— EXERCISE DATA —
════════
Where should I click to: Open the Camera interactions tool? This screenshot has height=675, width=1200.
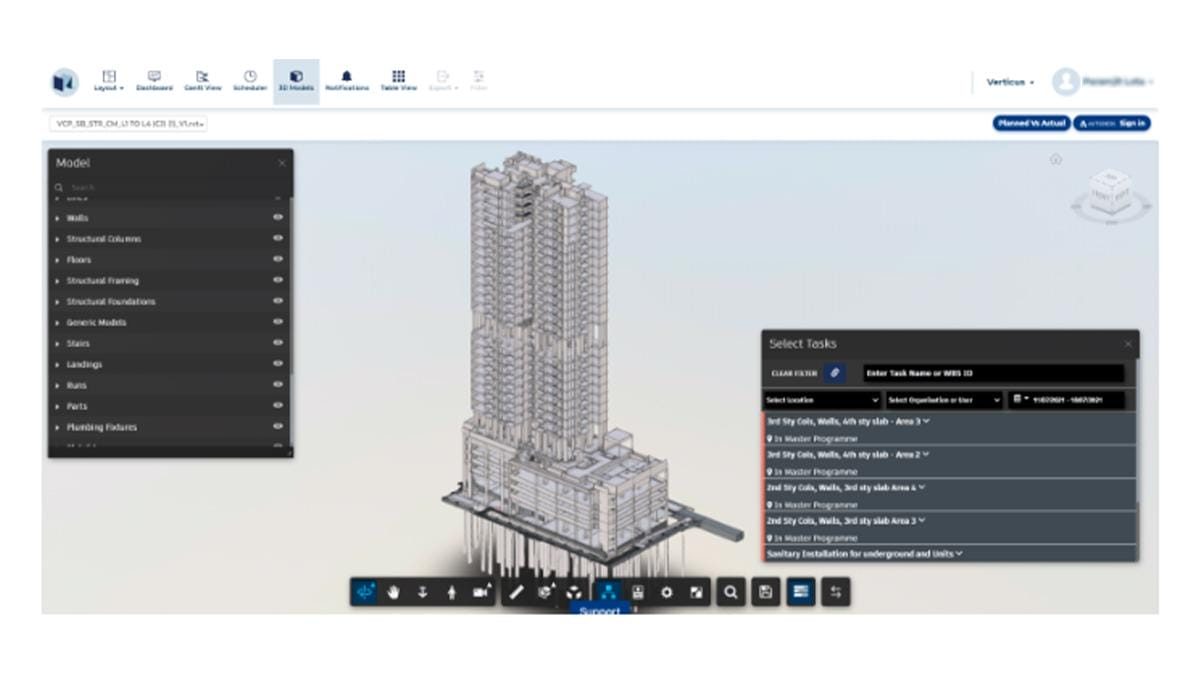(481, 593)
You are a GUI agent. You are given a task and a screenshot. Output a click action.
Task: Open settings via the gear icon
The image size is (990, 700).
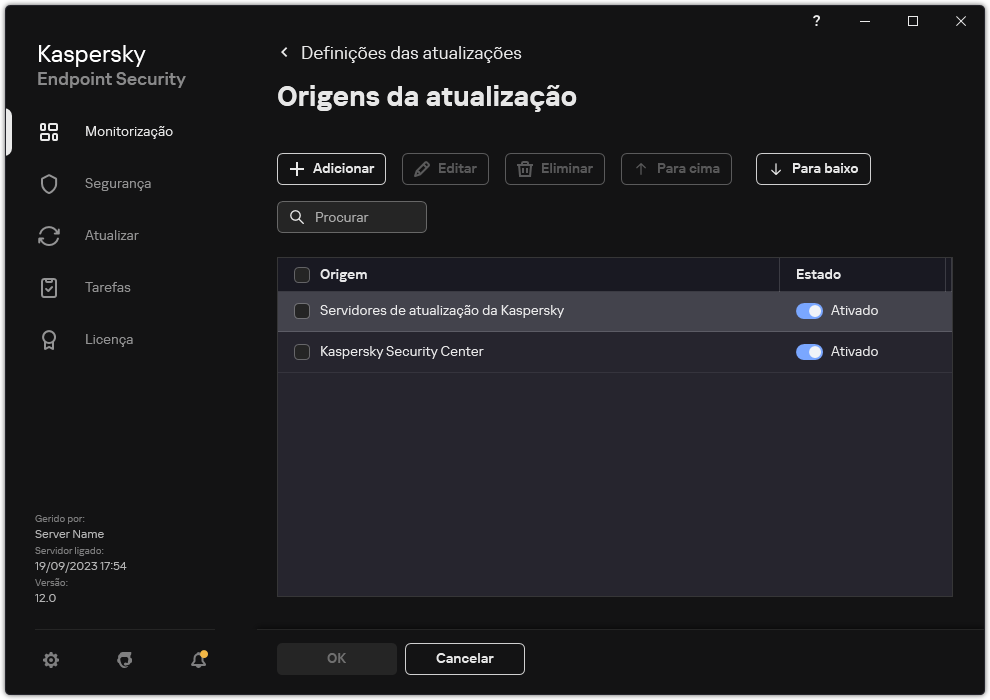(50, 660)
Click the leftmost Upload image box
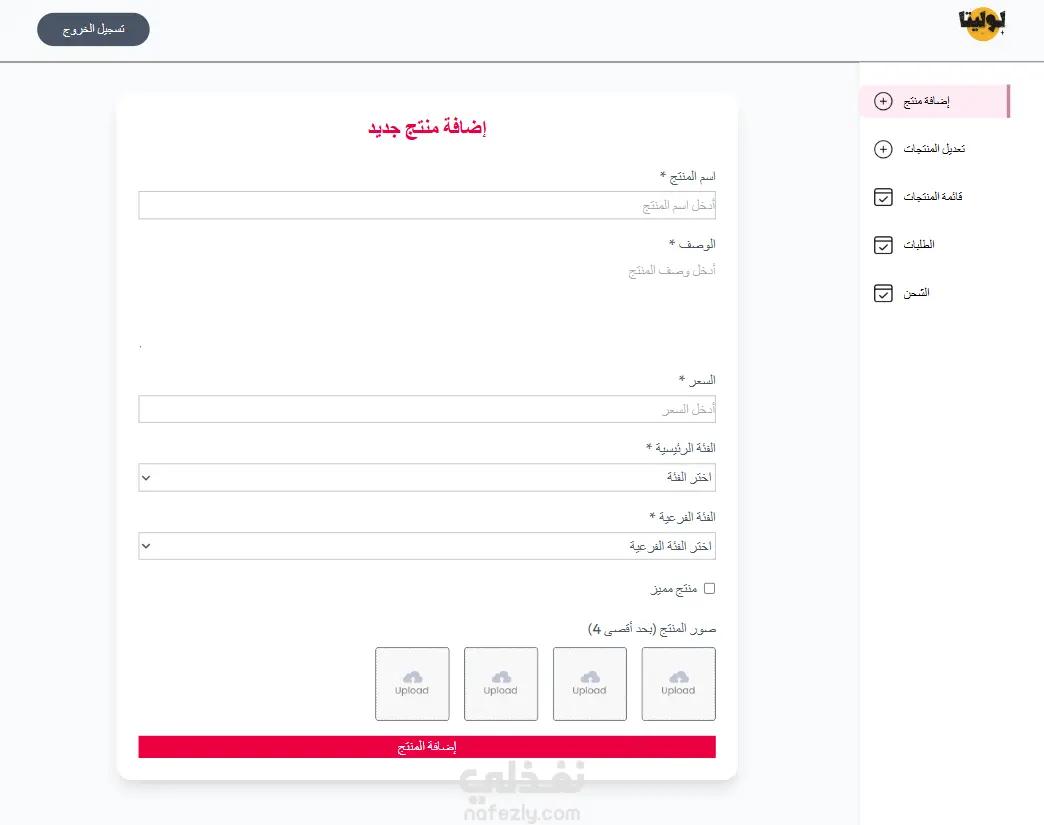Image resolution: width=1044 pixels, height=825 pixels. click(412, 684)
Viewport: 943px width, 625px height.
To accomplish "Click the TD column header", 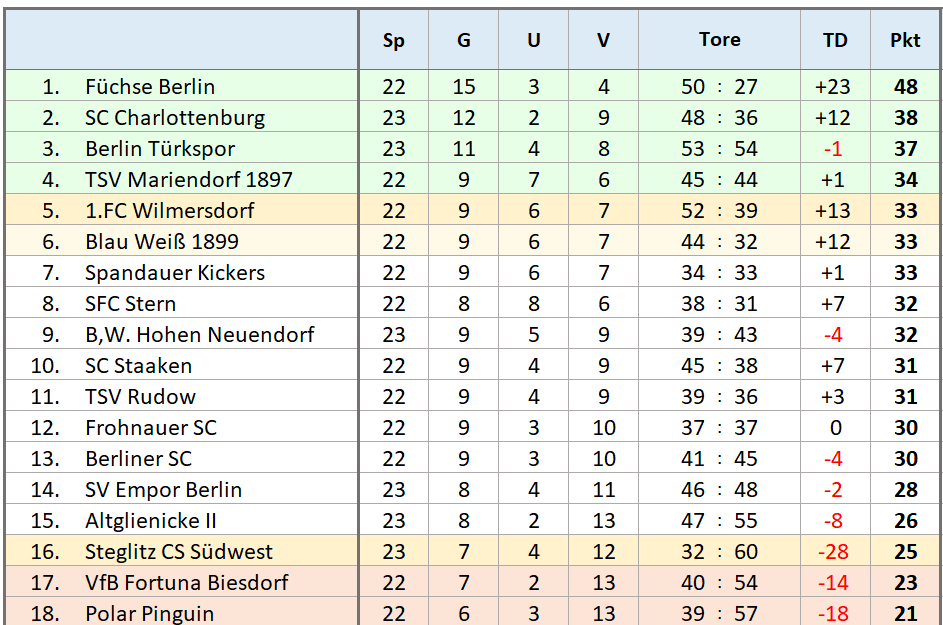I will click(835, 40).
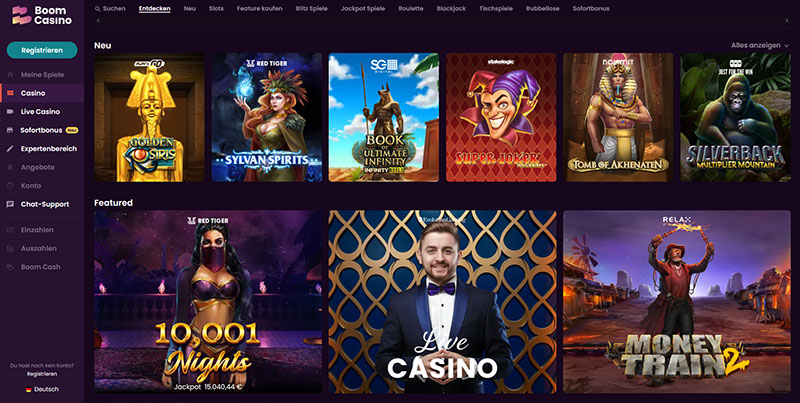The width and height of the screenshot is (800, 403).
Task: Open the Jackpot Spiele tab
Action: (x=363, y=9)
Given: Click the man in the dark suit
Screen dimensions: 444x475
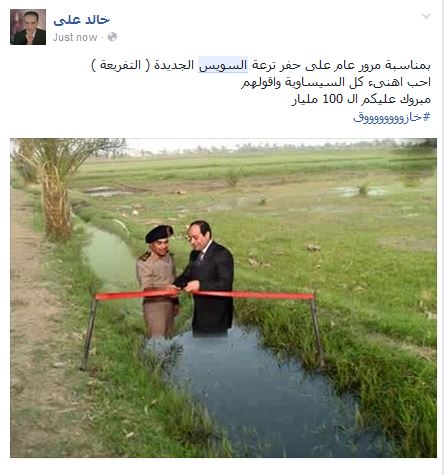Looking at the screenshot, I should 207,277.
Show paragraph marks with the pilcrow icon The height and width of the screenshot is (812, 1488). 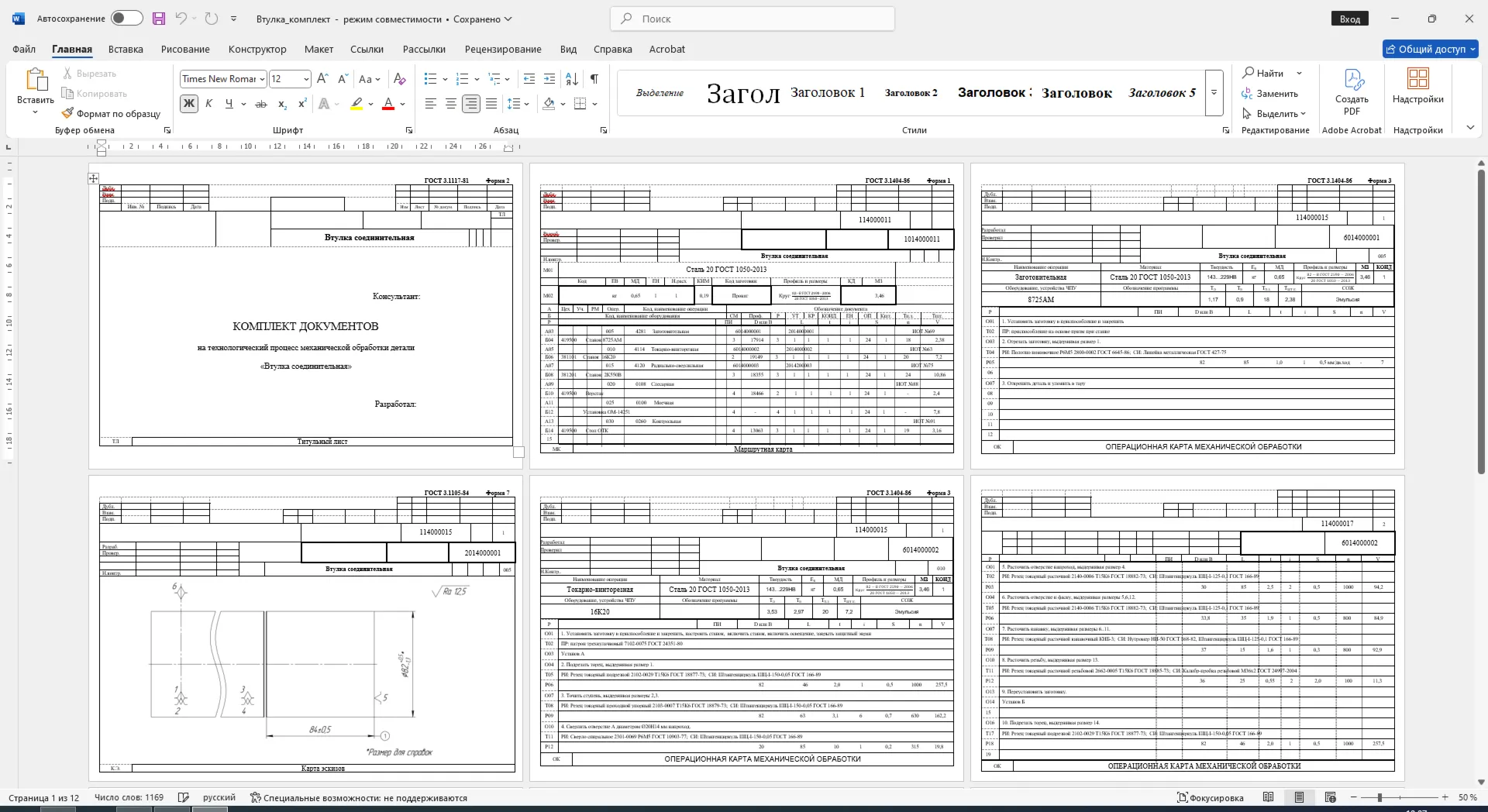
════════
— ASSIGNMENT —
Repeat the listing above exactly from its first line to the line containing "Viewport: 943px width, 625px height.", both included, and omit the pictures.

— SOLUTION TO THIS TASK —
Where should I click to: Open the Camera interactions tool? This screenshot has height=675, width=1200.
(481, 593)
You are a GUI agent. You are given a task and a screenshot. Output a click action.
Task: Open settings via the gear icon
The image size is (990, 700).
(50, 660)
Click the leftmost Upload image box
Image resolution: width=1044 pixels, height=825 pixels. click(412, 684)
Viewport: 943px width, 625px height.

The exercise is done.